1. A phosphorescent blend comprising:
at least one type of persistent self-glowing material emitting in a wavelength range of less than 800 nm and greater than 400 nm with a substantial weight-mixing fraction;
at least one type of highly reflective functional pigment enhancing the effect of the said self-glowing material with a substantial weight-mixing fraction;
at least one type of substrate composite material binding the said blend with a substantial weight-mixing ration.

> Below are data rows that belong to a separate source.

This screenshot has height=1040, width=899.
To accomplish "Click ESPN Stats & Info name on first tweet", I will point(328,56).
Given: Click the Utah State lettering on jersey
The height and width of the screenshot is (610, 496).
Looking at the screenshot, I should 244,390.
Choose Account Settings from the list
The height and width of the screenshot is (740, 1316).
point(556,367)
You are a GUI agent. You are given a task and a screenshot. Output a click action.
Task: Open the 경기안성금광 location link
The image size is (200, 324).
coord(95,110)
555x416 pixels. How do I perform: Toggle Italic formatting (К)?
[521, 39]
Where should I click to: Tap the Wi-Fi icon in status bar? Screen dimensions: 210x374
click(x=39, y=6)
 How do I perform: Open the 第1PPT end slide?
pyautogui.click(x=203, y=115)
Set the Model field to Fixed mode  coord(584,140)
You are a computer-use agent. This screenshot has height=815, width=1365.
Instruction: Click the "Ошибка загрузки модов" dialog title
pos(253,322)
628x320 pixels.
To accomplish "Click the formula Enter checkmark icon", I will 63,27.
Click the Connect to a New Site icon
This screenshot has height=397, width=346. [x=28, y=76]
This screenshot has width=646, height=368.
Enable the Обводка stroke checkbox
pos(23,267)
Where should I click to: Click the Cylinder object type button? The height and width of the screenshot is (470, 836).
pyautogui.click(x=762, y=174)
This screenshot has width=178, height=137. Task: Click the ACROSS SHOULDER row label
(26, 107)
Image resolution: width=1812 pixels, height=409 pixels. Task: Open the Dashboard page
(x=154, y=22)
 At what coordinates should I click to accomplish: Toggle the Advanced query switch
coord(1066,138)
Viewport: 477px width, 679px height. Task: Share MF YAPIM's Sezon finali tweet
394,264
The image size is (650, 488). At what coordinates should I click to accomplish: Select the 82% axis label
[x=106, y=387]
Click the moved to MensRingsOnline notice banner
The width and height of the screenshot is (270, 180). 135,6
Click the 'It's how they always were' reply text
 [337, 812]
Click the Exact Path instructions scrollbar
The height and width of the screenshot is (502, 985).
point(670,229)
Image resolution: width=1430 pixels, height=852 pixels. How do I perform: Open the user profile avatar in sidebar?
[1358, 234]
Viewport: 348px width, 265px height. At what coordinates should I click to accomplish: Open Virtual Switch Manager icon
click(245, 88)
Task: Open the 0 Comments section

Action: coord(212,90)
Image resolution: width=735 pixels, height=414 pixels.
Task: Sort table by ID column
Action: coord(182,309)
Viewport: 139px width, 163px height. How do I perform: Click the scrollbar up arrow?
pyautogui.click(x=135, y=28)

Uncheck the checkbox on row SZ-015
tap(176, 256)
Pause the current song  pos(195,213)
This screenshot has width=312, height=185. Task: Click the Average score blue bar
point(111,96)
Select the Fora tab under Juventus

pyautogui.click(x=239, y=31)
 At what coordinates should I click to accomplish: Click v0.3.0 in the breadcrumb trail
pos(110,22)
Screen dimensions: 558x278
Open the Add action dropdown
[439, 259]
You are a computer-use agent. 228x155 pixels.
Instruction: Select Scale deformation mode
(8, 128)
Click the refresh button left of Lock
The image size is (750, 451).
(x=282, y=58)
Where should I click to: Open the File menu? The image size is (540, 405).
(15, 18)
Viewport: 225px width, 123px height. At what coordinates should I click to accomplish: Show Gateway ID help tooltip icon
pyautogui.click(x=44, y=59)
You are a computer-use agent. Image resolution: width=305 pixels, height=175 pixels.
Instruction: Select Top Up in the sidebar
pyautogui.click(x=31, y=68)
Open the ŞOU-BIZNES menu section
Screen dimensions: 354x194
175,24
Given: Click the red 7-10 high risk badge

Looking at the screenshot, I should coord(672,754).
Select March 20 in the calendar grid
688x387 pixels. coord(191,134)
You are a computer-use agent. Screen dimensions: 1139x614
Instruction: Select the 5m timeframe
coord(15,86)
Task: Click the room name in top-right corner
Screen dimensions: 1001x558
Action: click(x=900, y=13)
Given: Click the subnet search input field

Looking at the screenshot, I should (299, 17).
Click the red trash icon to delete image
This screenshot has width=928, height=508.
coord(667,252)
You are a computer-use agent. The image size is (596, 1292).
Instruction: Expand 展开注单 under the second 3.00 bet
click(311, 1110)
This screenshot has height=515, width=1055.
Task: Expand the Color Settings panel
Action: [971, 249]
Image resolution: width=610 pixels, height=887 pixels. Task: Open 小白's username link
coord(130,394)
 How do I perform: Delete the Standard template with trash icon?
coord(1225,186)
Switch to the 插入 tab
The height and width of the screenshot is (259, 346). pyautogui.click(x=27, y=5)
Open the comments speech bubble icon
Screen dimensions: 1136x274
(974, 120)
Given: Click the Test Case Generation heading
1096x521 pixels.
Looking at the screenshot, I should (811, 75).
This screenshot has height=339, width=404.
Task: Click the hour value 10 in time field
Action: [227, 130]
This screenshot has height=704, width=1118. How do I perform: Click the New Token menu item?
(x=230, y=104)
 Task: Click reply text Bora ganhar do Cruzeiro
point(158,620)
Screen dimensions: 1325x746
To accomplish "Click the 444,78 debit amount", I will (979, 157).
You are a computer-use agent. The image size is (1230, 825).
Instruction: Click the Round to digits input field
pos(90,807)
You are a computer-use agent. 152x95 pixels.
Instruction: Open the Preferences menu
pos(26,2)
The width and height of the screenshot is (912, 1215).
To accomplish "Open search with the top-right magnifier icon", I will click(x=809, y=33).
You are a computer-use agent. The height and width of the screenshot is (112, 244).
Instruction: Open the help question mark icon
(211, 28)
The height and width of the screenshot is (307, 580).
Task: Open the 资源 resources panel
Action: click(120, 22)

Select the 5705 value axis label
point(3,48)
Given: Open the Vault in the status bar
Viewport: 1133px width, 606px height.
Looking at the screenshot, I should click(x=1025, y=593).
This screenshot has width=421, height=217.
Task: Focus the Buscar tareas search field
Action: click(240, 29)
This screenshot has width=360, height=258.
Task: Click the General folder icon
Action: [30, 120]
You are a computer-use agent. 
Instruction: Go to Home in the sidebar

2. The phosphorescent blend recited in claim 1 wherein the said self-glowing material being Metal Silicates with the general composition of (M1-a,M′a)m(Si1-b,Geb)Oc:Eux Lny, wherein M being one or multiple alkali earth elements from Be, Mg, Ca, Sr, Ba, and Zn; M′ including at least elements from the group of Y, La, Sc, B, Al, Ga and P; Ln being one or more elements from the group of Ce, Pr, Nd, Sm, Gd, Tb, Dy, Ho, Er, Tm, Yb, Pb, Tl, Mn, and Bi; wherein a, b, c, m, x and y being within ranges of 0≦a≦0.9, 0≦b≦0.2, c being the value that depends on the composition of all the metal cations to balance the charge, 0.5≦m≦4, 1×10−4≦x≦2×10−1, and 1×10−4≦y≦5×10−1; The self-glowing material may also containing a halogen element such as F, Cl, Br or I in an amount within range from 1×10−5 to 1×10−1 g.atm/mol of the host material.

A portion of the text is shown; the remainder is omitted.